On Assignment

The Granny

I was walking down an unlit Havana street at half past midnight when two guys materialized on either side of me.  I had just spent the evening filming a Cuban jazz concert and was loaded down with expensive gear.  I wasn’t about to give in without a fight, so I started looking for a way to defend myself.  I picked up my pace, forcing the two men to do the same, but it was still three blocks before I found the perfect weapon.

Second-floor Havana apartments almost always have balconies so that people can sit out and catch the breeze - and keep an eye on things.  The one I stopped under had a granny in it, wearing nothing but a nightgown and slippers.

By now the men had gotten quite aggressive.  One reached out to tug on a camera strap, while the other said ominously, “you have so many cameras, why don’t you just give us one of them?”  I pulled away and parried verbally for another thirty seconds.  Then I looked up and said in my best little girl’s voice, “Abuela, ayudeme.”  Grandmother, help me.
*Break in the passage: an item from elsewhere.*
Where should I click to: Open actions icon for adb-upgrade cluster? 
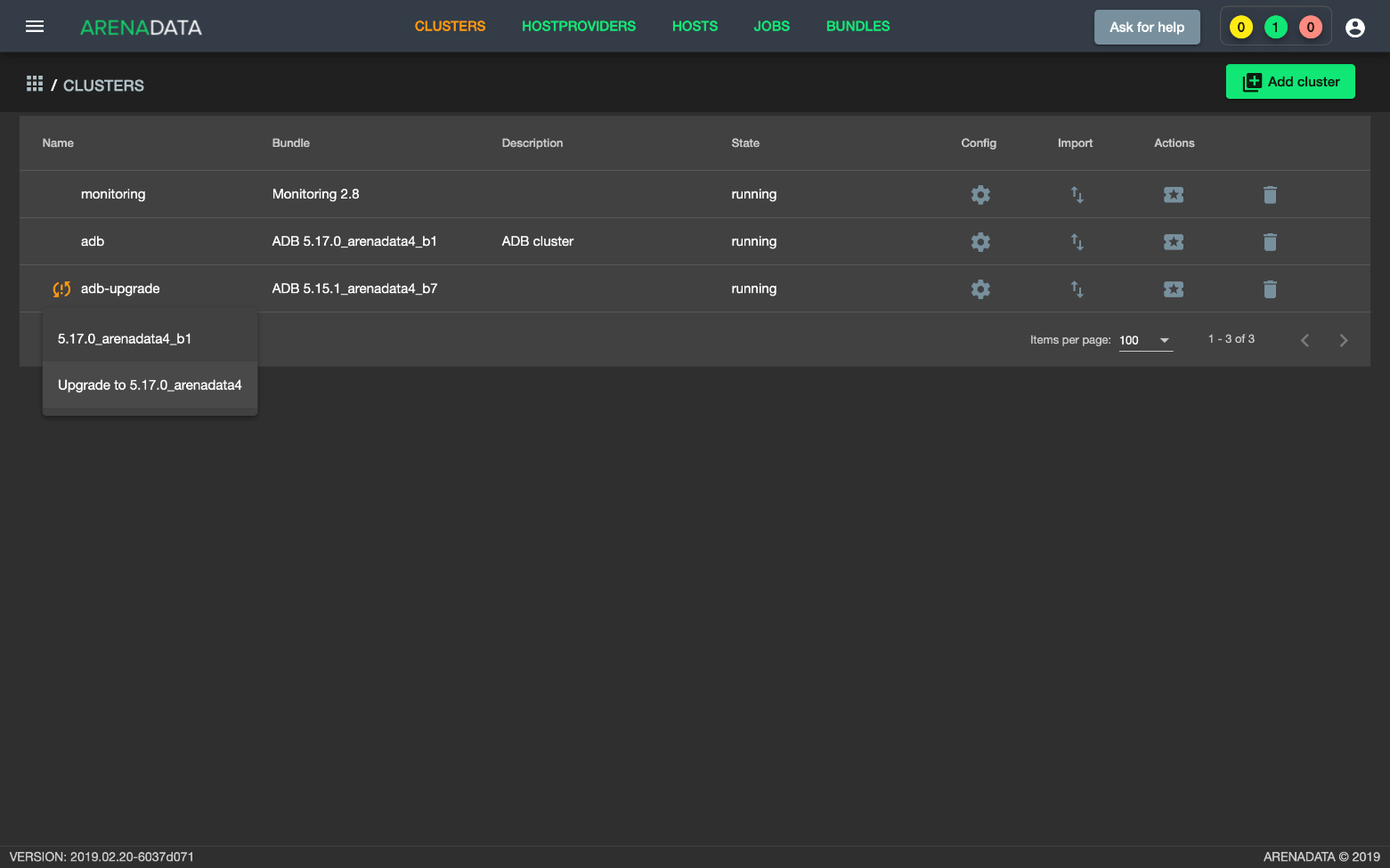(1174, 288)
The old woman slowly pulled herself half out of her seat, glared down at the three of us, and started screaming at the two men in a voice loud enough to wake the dead.  I’m not sure exactly what she said – she didn’t have her teeth in – but those two guys disappeared so fast I thought I had imagined them.  The granny then pointed at me, jerked her thumb skyward, and said, Granny“Come up.”

She was blind - but she’d heard me and figured out exactly what kind of trouble I was in.  Her name was Marta and she’d lived on that block for 72 years. She knew every birth and death and every secret worth telling.

We shared a bowl of rice and beans and become friends.  I went back to see her almost every week.  I got some of my best stories from her.